DuPage beefs up ethics rules
Updated: August 6, 2012 6:14AM
WHEATON — Nobody at this point is accusing DuPage County’s advisory bodies of specific malfeasance, but Chairman Dan Cronin wants to take no chances.
A recent outside evaluation of the boards and commissions populated by appointment of Cronin and the County Board found room for improvement in some of their procedures. Among other suggestions, consultants from Crowe Horwath recommended that most of them be urged to adhere more closely to the county’s ethics and procurement policies.
According to Chief of Staff Tom Cuculich, some of the groups, including the recently overhauled Election Commission, have had their own ethics policies for years. The new umbrella guidelines would address the existing procedural patchwork across the appointed panels.
“They’re looking to adopt, since the Crowe report, ethics ordinances,” Cuculich said. “This allows them to not reinvent the wheel, to come under ours voluntarily.”

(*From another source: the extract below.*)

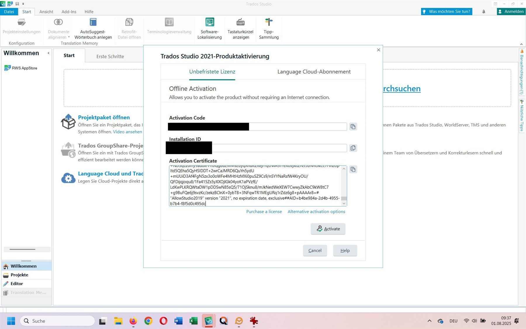Viewport: 526px width, 329px height.
Task: Click the Activate button
Action: (328, 229)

Changes to the county’s 2004 ordinance approved by the board Tuesday will streamline the parameters. The measures clarify definitions and tighten the restrictions on activities such as whistle blowing and accepting gifts and political contributions.
All two dozen of the appointed panels — from the DuPage Airport Authority, which had expenses of $37.3 million last year, to the tiny Century Hill Street Lighting District on Naperville’s far east side — will be asked to adopt the updated package of guidelines. Those that have more restrictive ethics policies in place now will be permitted to have those rules supersede the county stipulations.

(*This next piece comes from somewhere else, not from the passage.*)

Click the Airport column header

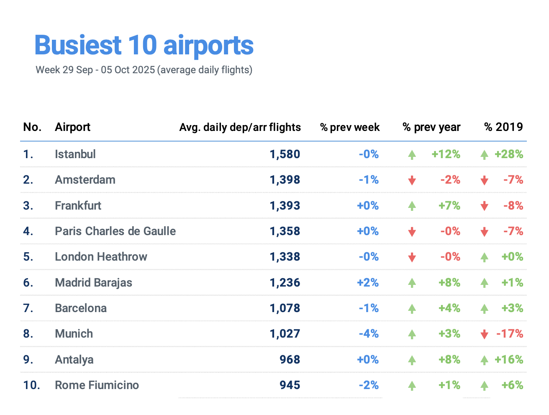click(x=72, y=127)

Cronin called the move “a major step forward” for building accountability in local governance.
“I have no reason to believe that there has been any wrong doing in these independent agencies,” Cronin said in a memo to the board. “But it is important that we earn the trust of our taxpayers. We can accomplish this by bringing all levels of government, large and small, to a common standard.”
Spurred by the Crowe Horwath findings, Cronin late last month unveiled the DuPage ACT (Accountability, Consolidation and Transparency) Initiative, framing it as a road map to guide agencies toward better compliance with county policies. Along with calling for the alignment of the agencies’ procurement and ethics policies with those of the county, the reform effort urges banning the use of credit cards and furnishing more detail about compensation practices.

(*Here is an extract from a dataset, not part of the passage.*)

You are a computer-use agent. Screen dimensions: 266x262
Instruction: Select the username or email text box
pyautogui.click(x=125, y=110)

Two of the organizations that underwent scrutiny in the Crowe Horwath evaluation, the DuPage Housing Authority and the DuPage Water Commission, already had been overhauled before the consultants went to work.
The housing agency was dismantled and rebuilt last year after a series of U.S. Department of Housing and Urban Development audits uncovered lax reporting and improper spending of more than $10 million. Most of the water board also was replaced after authorities discovered late in 2009 that the agency’s financial administrator had allowed much of a $70 million cash reserve to dribble away. The botched bookkeeping also culminated in the resignations of three top staff members at the commission.